After a Miner uploads their 20-40 seconds video in a RealityBlock, it is processed through a set of authenticity checks. When completed, that video sliced into single-image frames. Our systems then estimate the movement path you took by processing the images through SfM and incorporating the data obtained from the gyroscope and accelerometer. The result, oriented images in a 3D space, are projected in each direction and fed through a NeRF algorithm to produce a model of the space.
Currently each RealityBlock contains its own model, and we also have a meta-model for a set of hexagons that fuses multiple nearby Collections into a single render. These models in aggregate allow us to create a higher quality visualization of the scene. The 3D metaverse map previews are renderings from this model. The video preview in app is a recording of a camera moving in a specific path we picked out through the model environment. We’ve created a few specific paths to make the previews consistent across RealityBlocks.
RealityMaps is a computer vision 3D model of the real world. Developing this involves several foundation technologies:
- deep learning: a type of machine learning methods that uses artificial neural networks to automatically discover the heuristics needed for feature detection or classification from raw data
- point clouds (3D mesh): a spatial representation of various points in space. When connected together to form polygons, it becomes a mesh.
- reconstruction: take a 2D image and estimates the 3D depth of objects in the photo. The opposite is photography, which takes the 3D light in a scene and converts it to a 2D image.
- novel view synthesis: View synthesis aims to generate new image vantage points from a set of existing viewpoints
As digital cameras have become mainstream, researchers have built sophisticated techniques to process and analyze the treasure trove of data. Up until the mid 2010s, these images were processed using “classical” computer vision, algorithms that require hand crafted parameters to identify target information. This set of techniques required significant research time to iterate on, which is why mapping as a whole took many years to digitize well and then scale beyond 2D road lines. However, when research progressed, the developed features proved to be be very reliable.
For instance, Structure from Motion (SfM) is, a class of classical computer vision algorithms that aim to reconstruct the geometry of an environment based on from multiple of a space. Algorithms, like COLMAP, are well-researched technique that car-top and dashcam street view companies can use for estimating distances of building, road environment, and outdoor objects.

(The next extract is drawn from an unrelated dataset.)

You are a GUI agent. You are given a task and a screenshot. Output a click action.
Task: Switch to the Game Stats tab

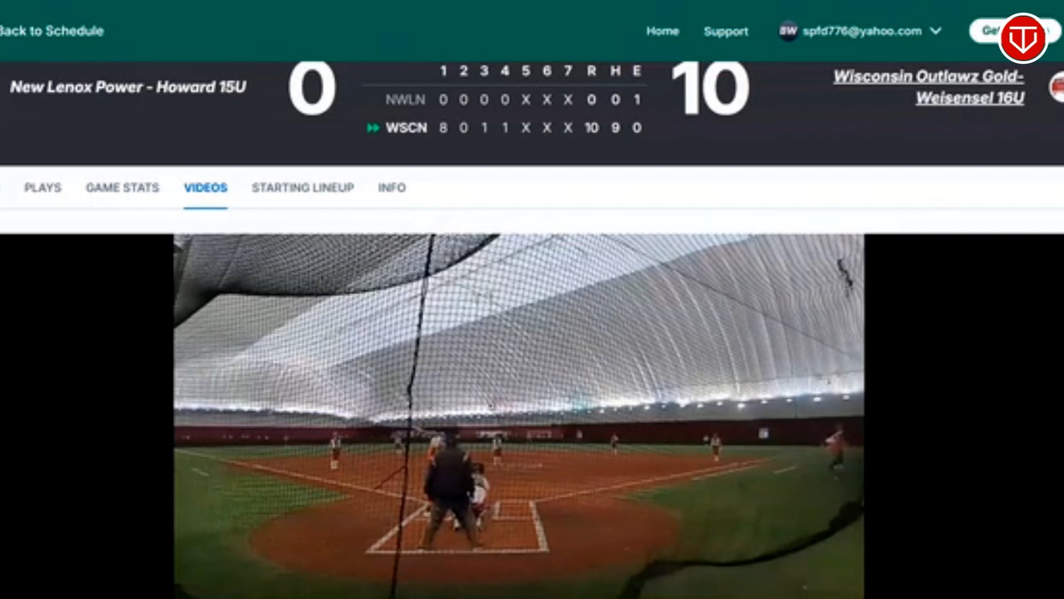(x=122, y=187)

More recently, artificial intelligence (AI), deep learning based computer vision models have emerged. They’ve proven to be far more generalizable, but require GPUs because of how computationally heavy they are. These models are commonplace for users. For instance they are in Instagram and Snapchat for creating dog-ear camera effects, and they power the background-blur feature in Zoom, Google Meets, and Microsoft Teams.
In the last two years, these developments have led to Neural Radiance Fields (NeRF), which captures all these learnings into a transformational computer vision milestone. NeRF takes multiple images of an environment that are positioned and then the light rays from each capture are projected in all directions. A RGB 3D coordinate model is generated to estimate the color of each point in the scene.
Our algorithm represents a scene using a fully-connected (non-convolutional) deep network, whose input is a single continuous 5D coordinate (spatial location (x, y, z) and viewing direction (θ, φ)) and whose output is the volume density and view-dependent emitted radiance at that spatial location.
We synthesize views by querying 5D coordinates along camera rays and use classic volume rendering techniques to project the output colors and densities into an image. Because volume rendering is naturally differentiable, the only input required to optimize our representation is a set of images with known camera poses. We describe how to effectively optimize neural radiance fields to render photorealistic novel views of scenes with complicated geometry and appearance, and demonstrate results that outperform prior work on neural rendering and view synthesis.